Stored entries:
━━━━━━━━━━━━━━━━
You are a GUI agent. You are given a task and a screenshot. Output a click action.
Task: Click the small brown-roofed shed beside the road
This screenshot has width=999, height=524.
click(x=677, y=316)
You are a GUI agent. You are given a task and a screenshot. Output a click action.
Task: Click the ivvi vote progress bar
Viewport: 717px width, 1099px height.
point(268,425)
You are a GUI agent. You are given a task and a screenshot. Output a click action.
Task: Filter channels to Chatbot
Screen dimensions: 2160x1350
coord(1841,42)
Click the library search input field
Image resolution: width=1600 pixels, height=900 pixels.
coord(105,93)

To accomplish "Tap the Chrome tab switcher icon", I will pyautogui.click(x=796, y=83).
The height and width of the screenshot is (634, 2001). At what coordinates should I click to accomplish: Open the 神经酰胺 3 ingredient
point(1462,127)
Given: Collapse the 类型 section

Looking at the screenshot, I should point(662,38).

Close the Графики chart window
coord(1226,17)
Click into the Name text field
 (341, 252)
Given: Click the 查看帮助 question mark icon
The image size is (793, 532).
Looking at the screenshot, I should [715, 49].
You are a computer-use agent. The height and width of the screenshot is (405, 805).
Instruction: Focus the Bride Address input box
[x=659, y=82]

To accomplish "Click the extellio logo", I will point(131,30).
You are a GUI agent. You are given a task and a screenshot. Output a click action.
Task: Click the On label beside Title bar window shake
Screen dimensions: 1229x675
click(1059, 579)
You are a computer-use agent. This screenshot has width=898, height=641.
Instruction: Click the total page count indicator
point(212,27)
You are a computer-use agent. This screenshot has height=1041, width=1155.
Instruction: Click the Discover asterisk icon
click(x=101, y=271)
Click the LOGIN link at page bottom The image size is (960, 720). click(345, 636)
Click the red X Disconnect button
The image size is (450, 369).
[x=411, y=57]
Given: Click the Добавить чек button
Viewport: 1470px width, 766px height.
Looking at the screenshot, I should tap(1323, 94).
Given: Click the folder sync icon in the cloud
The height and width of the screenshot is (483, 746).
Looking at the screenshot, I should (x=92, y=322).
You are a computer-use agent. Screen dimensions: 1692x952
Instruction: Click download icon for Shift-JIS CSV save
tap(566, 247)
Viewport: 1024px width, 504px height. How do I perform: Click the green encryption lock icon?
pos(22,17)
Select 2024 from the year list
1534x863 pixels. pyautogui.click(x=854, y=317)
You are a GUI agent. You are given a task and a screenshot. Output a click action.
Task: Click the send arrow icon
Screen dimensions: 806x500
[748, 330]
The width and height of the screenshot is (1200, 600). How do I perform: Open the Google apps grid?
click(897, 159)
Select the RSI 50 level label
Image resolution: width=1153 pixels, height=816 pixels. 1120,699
━━━━━━━━━━━━━━━━
EXERCISE: Pull out all lines of the data with the string "computer".

ANSWER FOR THIS EXERCISE:
You are a computer-use agent. The height and width of the screenshot is (405, 805).
You are a computer-use agent. This screenshot has width=898, height=641.
You are a computer-use agent. This screenshot has height=1041, width=1155.
You are a computer-use agent. Screen dimensions: 1692x952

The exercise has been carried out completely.